Why are we fighting? Because several nursing organizations insist that school employees who are not nurses or other licensed health care professionals cannot safely administer insulin to a student with diabetes at school (no one disputes that parents, and family members or friends that they designate, can come to school to administer insulin, but they cannot be forced to do so). The families of children with diabetes and diabetes health care experts not only disagree with the idea that you need a health care license to administer insulin, but know that this position puts students with diabetes at risk. There is only one school nurse for every 2200 students in California and a budget crisis with school personnel being laid off across the state. And even if there was a full-time school nurse in every school, the nurse wouldn’t be available for all extra-curricular activities and field trips.
We know that there is a better way: School employees who aren’t nurses can raise their hand and offer to help. We know this works. Every day millions of doses of insulin are safely given by parents, siblings, family friends and babysitters – and by school employees in states from Washington to Florida. Diabetes experts including patient advocacy groups like ADA, JDRF, and Children with Diabetes; government entities like the National Institutes of Health, Centers for Disease Control, and Department of Education; and health care professional societies all agree that insulin can – and should – be safely administered by trained non-medical school personnel when a nurse isn’t available. What’s standing in the way of safety and good sense?
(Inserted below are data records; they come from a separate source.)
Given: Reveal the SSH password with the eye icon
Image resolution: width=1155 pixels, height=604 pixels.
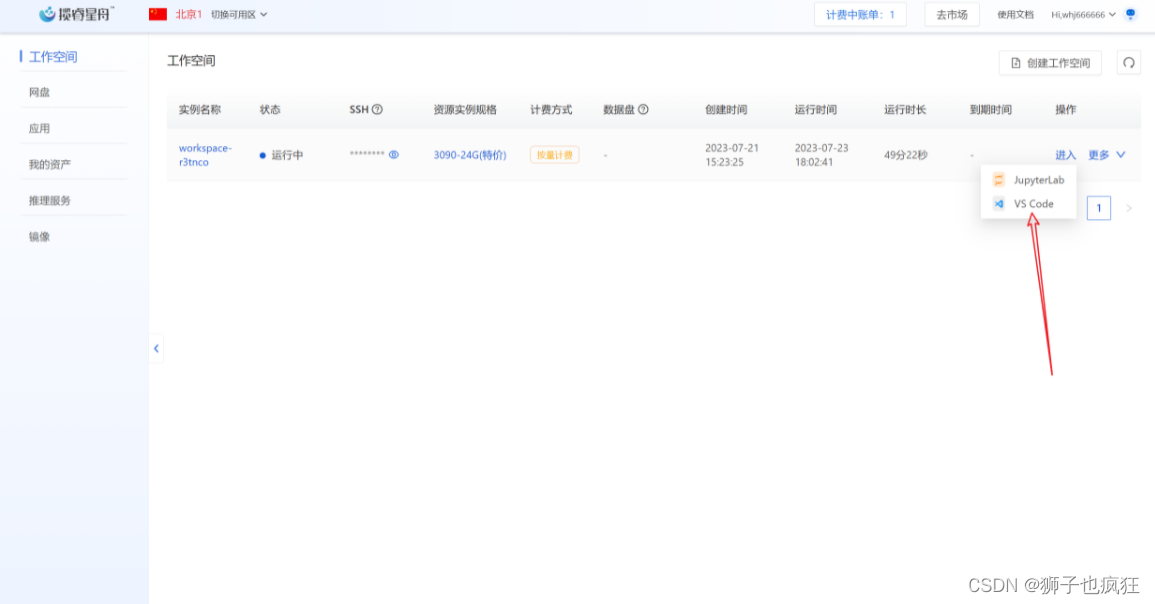Looking at the screenshot, I should coord(392,155).
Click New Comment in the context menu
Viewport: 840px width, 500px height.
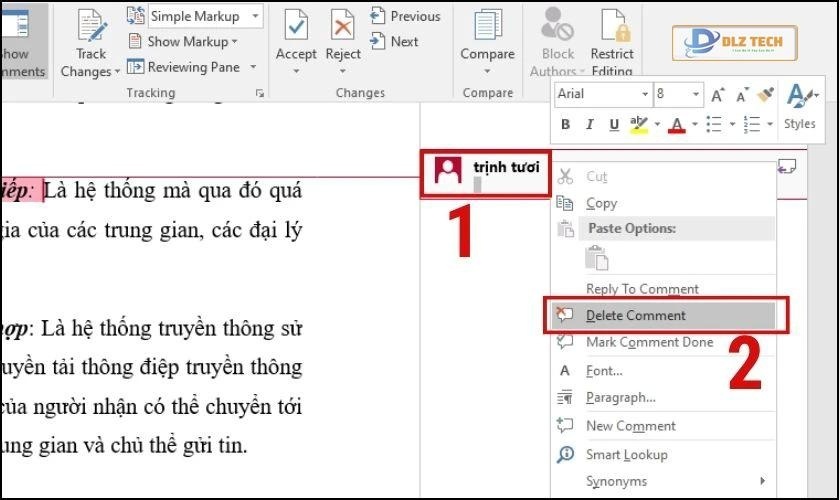point(630,426)
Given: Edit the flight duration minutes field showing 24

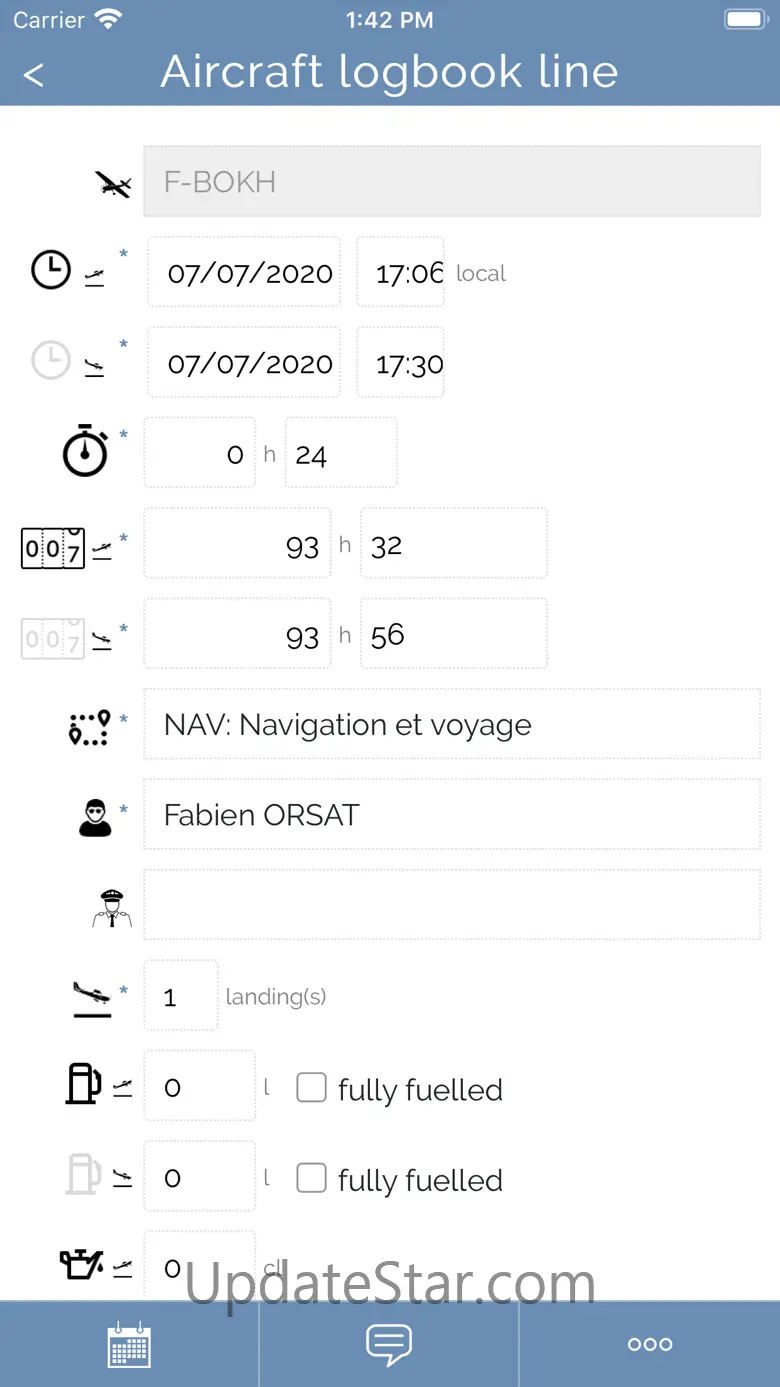Looking at the screenshot, I should [340, 454].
It’s a long story. Seven years ago the American Diabetes Association, represented by Disability Rights Education and Defense Fund (DREDF) and Reed Smith LLP, sued the California Department of Education and several school districts because kids with diabetes weren’t getting the care they needed. We successfully settled that case and the provisions included allowing a school employee who wasn’t a nurse to volunteer to be trained to administer insulin when a nurse wasn’t available.
So far so good.
Unfortunately, after the settlement was announced several nursing organizations (none of which specializes in diabetes) sued the California Department of Education arguing that under their interpretation of state law no one but a licensed health care professional can help a child with diabetes in need of insulin. ADA stepped in to fight for our kids.
The trial court and Court of Appeal disagreed with us, saying that state law ties their hands. They ruled that state law prohibits school employees who are not nurses from volunteering to help children with diabetes by administering needed insulin. It’s worth noting that the judges haven’t said that allowing school personnel to help out isn’t safe. In fact, two of the judges have gone out of their way to say that they think it’s the right thing to do.
The American Diabetes Association asked the California Supreme Court to review this decision and, on September 29, 2010, the Court announced it will do so. This is great news for California children with diabetes! The Court takes only about 2% of the cases submitted to it and all seven justices voted to take our case. This is a positive sign that the California Supreme Court is concerned with the appellate court decision, but is not an assurance that the decision will be reversed. We have asked the Court to reverse the decision of the lower court and hold that state law permits non-medical school staff to administer insulin and that federal law requires it where, as here, a nurse who isn’t there can’t provide the needed care. In May 2011, a number of groups, including the U. S. Department of Justice, and medical groups including the American Academy of Pediatrics - Section on Endocrinology, the American Association of Clinical Endocrinologists, and the American Association of Diabetes Educators, filed friend of the court briefs supporting the Association's position. The case will be argued before the Supreme Court on May 29, 2013 in San Francisco.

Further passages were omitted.